— Action item —
Transcribe, word for word and without additions, each line below from the one containing "Task: Click the patient search magnifier icon" through the one containing "This screenshot has width=1377, height=708.", both ends included.

— Extracted entries —
--------

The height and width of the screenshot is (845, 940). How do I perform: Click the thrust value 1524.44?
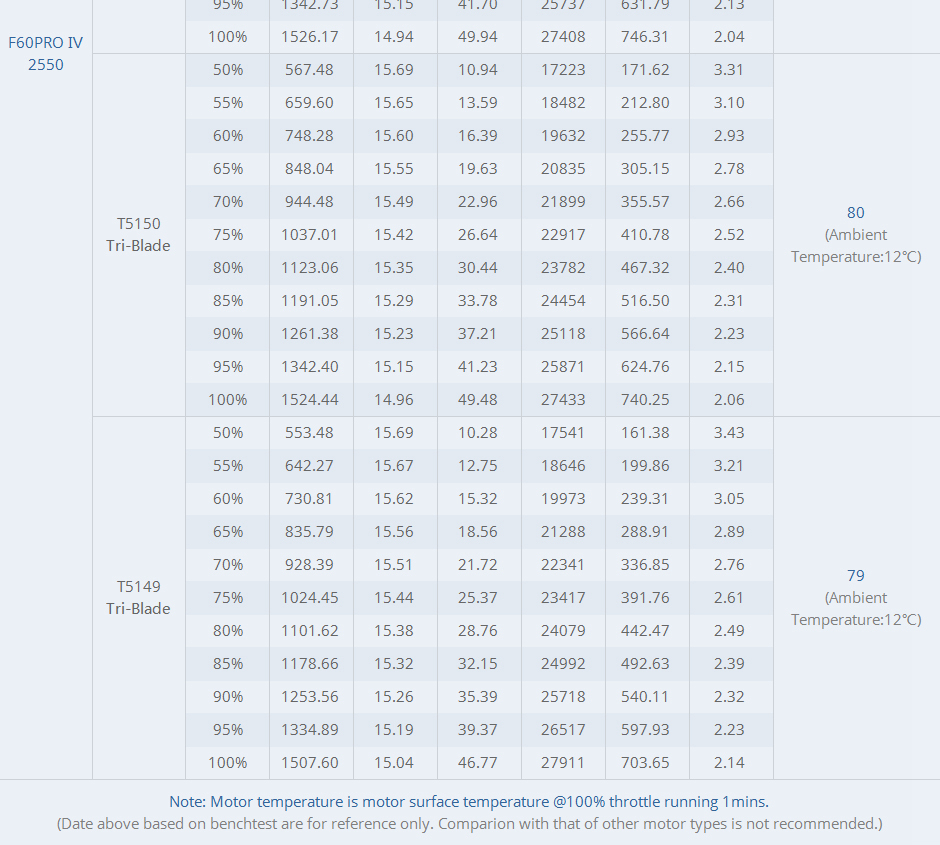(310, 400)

--------

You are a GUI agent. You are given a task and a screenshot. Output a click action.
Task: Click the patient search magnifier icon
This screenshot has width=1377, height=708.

--------

— Task response —
Task: Click the patient search magnifier icon
This screenshot has width=1377, height=708.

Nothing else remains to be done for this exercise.